**本文:**
──────────────────────────────

どうしたらいいのか、どうすればよかったのか、という思いが付きまとって離れなくなる映画
杏(河合優実)はホステスの母親と足の不自由な祖母との3人暮らしの21歳。実家はゴミ屋敷のようなアパートで明らかに健全な家族生活とは程遠く、杏はまともに学校へも通わずに育ち、母親の暴力や金銭の要求に耐えながら売春から抜け出せず、薬物におぼれていました。
杏はある日薬物使用の疑いで警察での取り調べを受け、そこで出会った刑事の多々羅(佐藤二朗)によって更生の道を歩んでいきます。杏にとっては過酷な環境から救い出す恩人のような多々羅でしたが、薬物更生施設で支援した女性に性加害をしていたことが明るみになり逮捕・起訴されてしまいます。
多々羅の悪行を雑誌で告発したのは、ジャーナリストの桐谷(稲垣吾郎)。取材のために多々羅に近づき、杏の支援にも手を貸すなどしていました。
多々羅の支援が途絶え、さらに新型コロナウイルスの蔓延で学校や職場が休みとなり、孤独な日々を送っていた杏。それでもひょんなことから小さな子供を預かることになり、そのお世話を献身的に行うことで心の安穏を保っていました。

──────────────────────────────

**学習資料:**
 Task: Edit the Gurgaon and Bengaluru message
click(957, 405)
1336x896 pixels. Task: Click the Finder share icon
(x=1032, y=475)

──────────────────────────────

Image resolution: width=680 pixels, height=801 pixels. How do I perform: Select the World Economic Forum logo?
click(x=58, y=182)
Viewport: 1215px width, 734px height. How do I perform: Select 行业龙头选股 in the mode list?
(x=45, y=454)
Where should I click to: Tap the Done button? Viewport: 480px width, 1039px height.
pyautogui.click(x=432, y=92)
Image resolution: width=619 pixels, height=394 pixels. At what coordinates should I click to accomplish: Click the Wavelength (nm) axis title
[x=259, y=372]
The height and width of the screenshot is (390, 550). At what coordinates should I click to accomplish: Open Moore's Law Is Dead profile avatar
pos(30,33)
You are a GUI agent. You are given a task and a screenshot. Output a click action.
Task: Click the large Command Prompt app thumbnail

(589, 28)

──────────────────────────────

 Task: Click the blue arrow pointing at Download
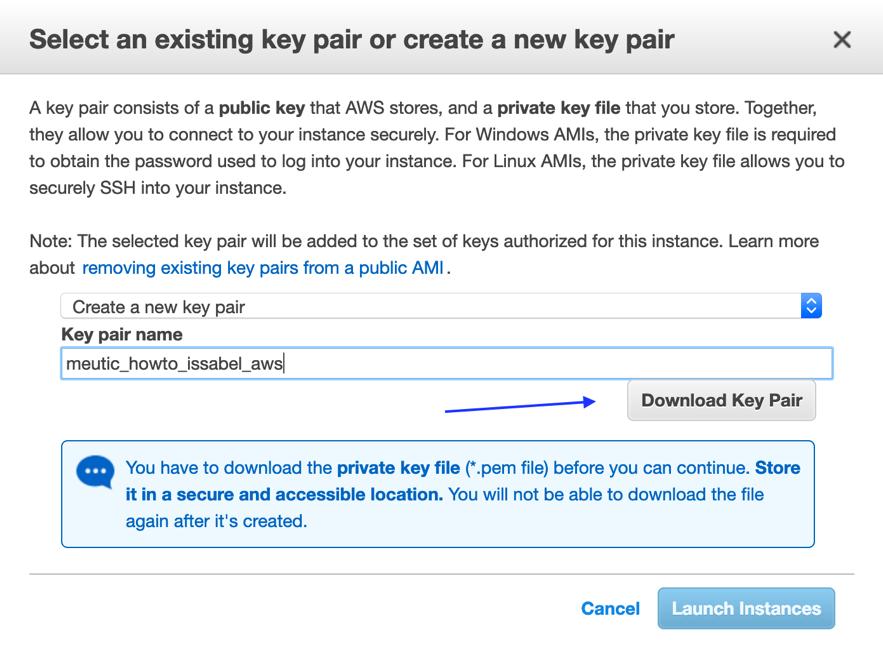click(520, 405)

──────────────────────────────

**課題 1:** 本文によると、杏を更生の道へ導いた刑事の名前は何ですか。
**課題 2:** 本文の「多々羅の悪行を雑誌で告発したのは、ジャーナリストの桐谷(稲垣吾郎)。」を英語に訳してください。

**解答 1:** 多々羅（佐藤二朗）

**解答 2:** The one who exposed Tatara's misdeeds in a magazine was the journalist Kiritani (Goro Inagaki).